Red Hat Bugzilla – Bug 1305205
NFS mount hangs on a tiered volume
Last modified: 2017-10-11 03:37:45 EDT
Description of problem:
on a 16 node setup, using 3 clients to run IO (dd, linux untar and mkdir, one from each client) and within a day one of the client is hitting throttling issue. rpc outstanding requests by default is 16.
volume info :
[root@rhs-client17 ~]# gluster v info ec_tier
Volume Name: ec_tier
Volume ID: 84855431-e6cf-41e9-9cfc-7a735f2685ed
Number of Bricks: 44
Hot Tier :
Hot Tier Type : Distributed-Replicate
Number of Bricks: 4 x 2 = 8
Cold Tier Type : Distributed-Disperse
Number of Bricks: 3 x (8 + 4) = 36
Version-Release number of selected component (if applicable):
Steps to Reproduce:
1. Create an EC volume (8+4) and attach a dist-rep tier volume
2. NFS mount on the client and run the IO.(dd and linux untar)
client mount hang
IO should not hang
This issue doesn't seem to exactly relate to throttling but most likely arises only when it is enabled. Have requested QE to confirm that by reproducing this issue with throttling limit set to 'zero'.
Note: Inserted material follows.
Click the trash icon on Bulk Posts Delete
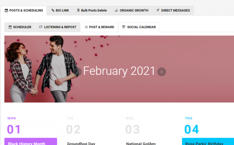234x145 pixels. [x=78, y=10]
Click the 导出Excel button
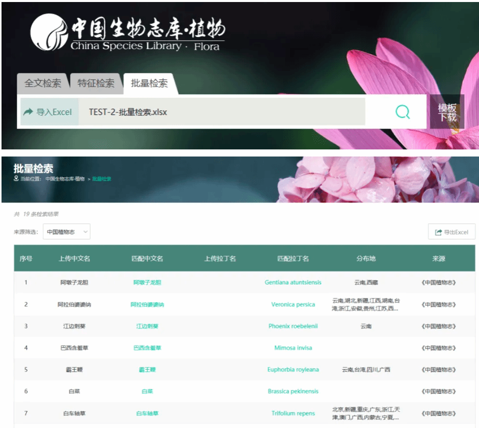Screen dimensions: 479x428 point(451,232)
I tried 2 scenarios setting throttling to 0.
1. Serial IO from 2 clients (dd and linux untar)
The memory of nfs process has shot up to 7GB (in a 16GB node) within 30 mins and stays there though there's not much requests from clients. I am seeing NFS server not responding, still trying and OK messages.
2. Parallel IO from 1 client (dd and linux untar)
The memory consumption has gone up to 2GB and is constant at it.
There's no crash seen though in both cases but likely to be hit if the IO is smooth from clients.
it confirms that it is not related to throttling issue. Will take pkt trace and statedump of the processes and update further.
The work-around for this issue is to re-start gluster-NFS server.